HOW DOES O’BRIEN USE JULIA TO CRUSH WINSTON’S SPIRIT
Winston’s conversion proves that, despite one’s personal struggle, the Party will always triumph over an individual.
Finally, Winston does not succeed despite a tremendous struggle.
He is defeated in the infamous Room 101. There he scores a victory over himself in the name of Big Brother. He is confronted with his very own worst fears. These are the rats. He betrays Julia thus betraying his own humanity. “He had won the victory over himself. He loved Big Brother.” During the process he comes to “accept”. This is to believe that the photos of the traitors at the New York function never existed. It is to believe that 2+2=5. This means that the party can tell you anything and you will believe it. This is a dangerous situation, but after so much fear Winston now gives in.
In the end
WINSTON is emotionally and physically dead. His spirit is destroyed. He tells Julia that he betrayed her. He does not feel any emotion. He is haunted by memories of his childhood but has convinced himself that these feelings and memories are false. He thought back to the sole meeting with Julia after they had been released. Neither of them felt love but both confessed their betrayal of each other.
Finally, he comes to love Big Brother. “He had won the victory over himself”. This is an empty victory, but it is a necessary victory if he is to “survive”. This shows that Winston, despite all attempts to preserve his knowledge of reality, finally gives in and accepts that the Party controls all thoughts and emotions. Awaiting his execution, he realises how pointless it was to resist. He could only feel love for Big Brother. This is Orwell’s attempt to show the triumph of the totalitarian state over the free will of the individual.
Winston’s rebellion: “They can’t get inside you”?
This sentence sets out the horror at the core of the book – that there is no part of the self that can be preserved from invasion. Winston had hoped that the ‘inner heart’, whose workings were mysterious even to him, ‘remained impregnable’. His betrayal of Julia in Room 101 and his ultimate profession of love for Big Brother demonstrate that his thoughts and will could be impregnated and altered.
Orwell’s comment on power for power’s sake: “If you want a picture of the future, imagine a boot stamping on a human face – for ever.” (280)
“In the end, whole notion of goodness and badness will be covered by only six worlds – in reality only one word.” (60)
The party’s mechanisms of control have a profound impact on the inhabitants of Oceania. To what extent is this true?

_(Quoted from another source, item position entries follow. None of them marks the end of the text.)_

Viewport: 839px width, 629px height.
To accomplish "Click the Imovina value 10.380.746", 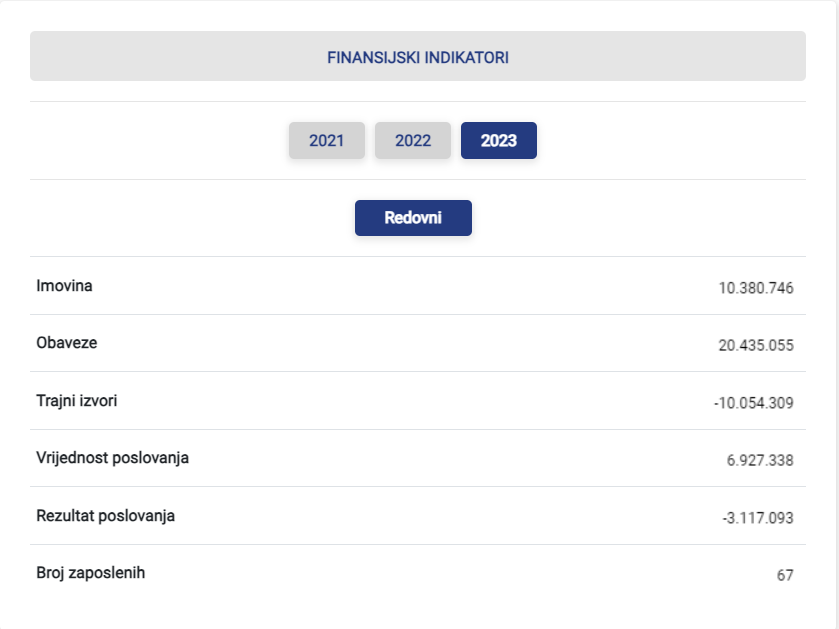I will coord(756,288).
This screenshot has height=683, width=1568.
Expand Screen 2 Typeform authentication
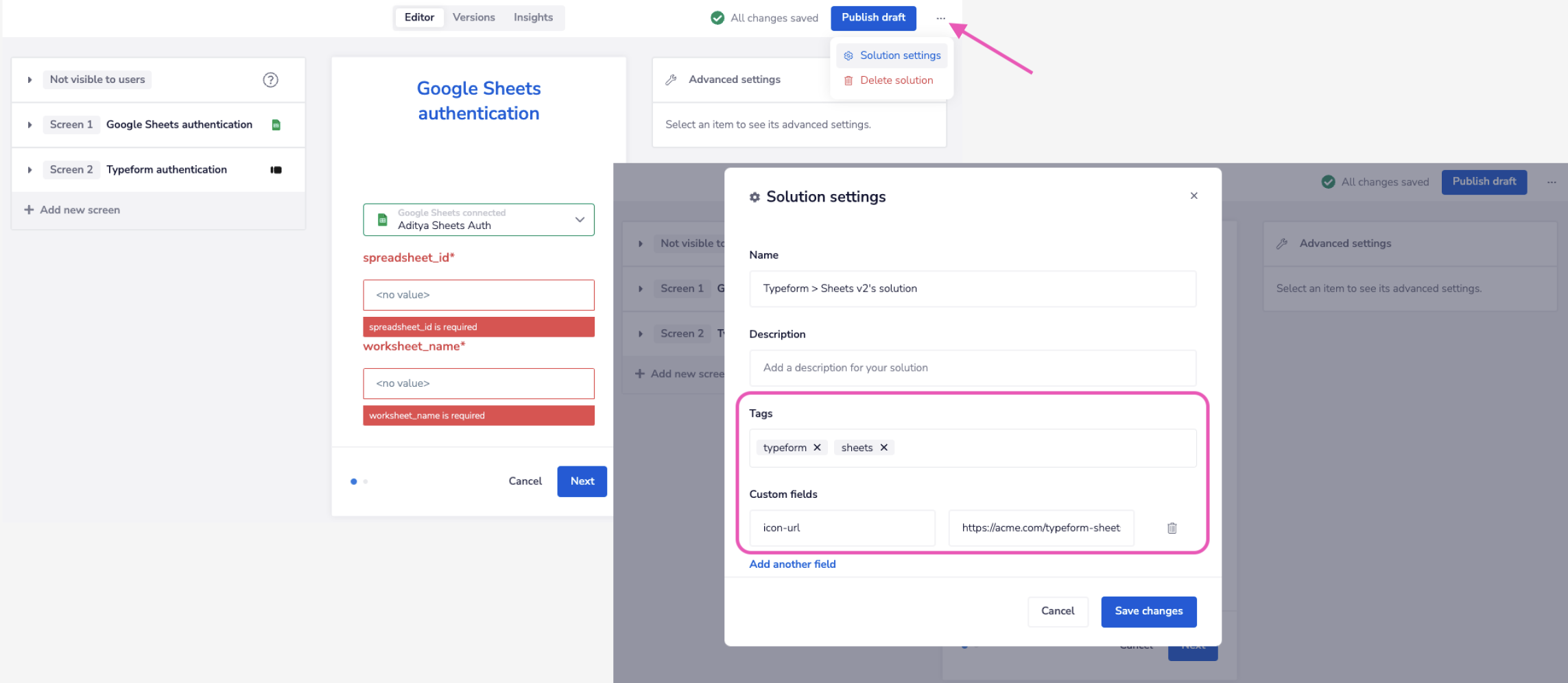click(29, 169)
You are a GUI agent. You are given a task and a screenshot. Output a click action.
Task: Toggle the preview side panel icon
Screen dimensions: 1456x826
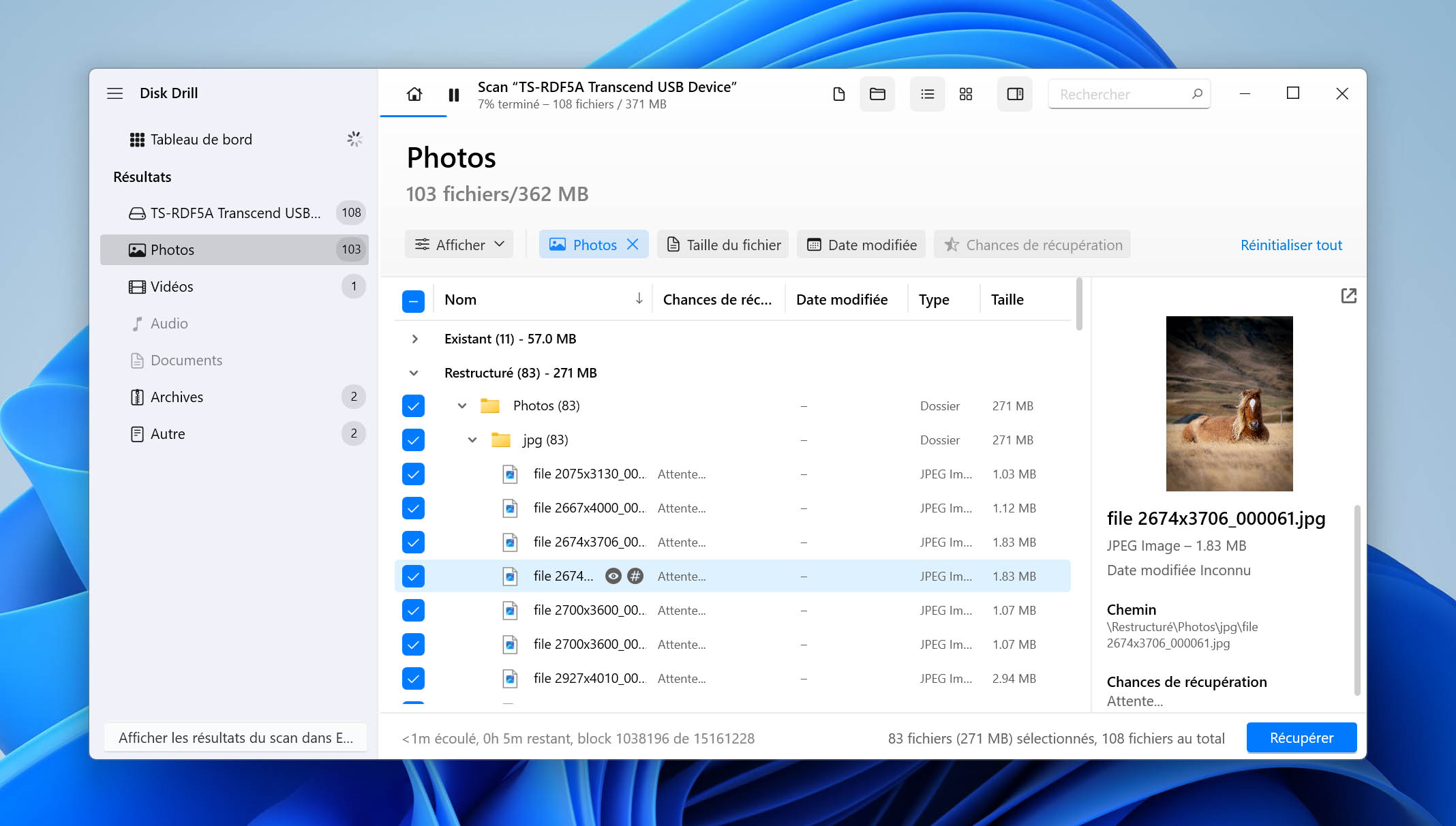pos(1015,94)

In Orwell’s 1984, the party of Ingsoc is a totalitarian government that tramples on individual freedoms. Critical to its success is the total power of its leader, Big Brother. In order to maintain complete power, the party uses a variety of tactics to ensure each party member’s total submission. These tactics have a profound impact on all party members, although many, like Parsons, blindly accept party rules and regulations. It has the biggest impact on the courageous citizens who refuse to submit. They pay a heavy price. Winston and Julia suffer both physically and psychologically. The party’s mechanisms of control do not extend to the proles because they are not aware of their oppression. They are not considered a threat in the same way that party members challenge the party’s absolute grip on power..
Party members like Winston and Julia rebel against the Party. They try to keep their freedom and pay a heavy price. They suffer both psychologically and physically.
However, the mechanisms of control do not have the same impact on party members, like Parsons, who blindly accept their rule.
It does not have an impact on the proles because they are unaware of the party’s oppression.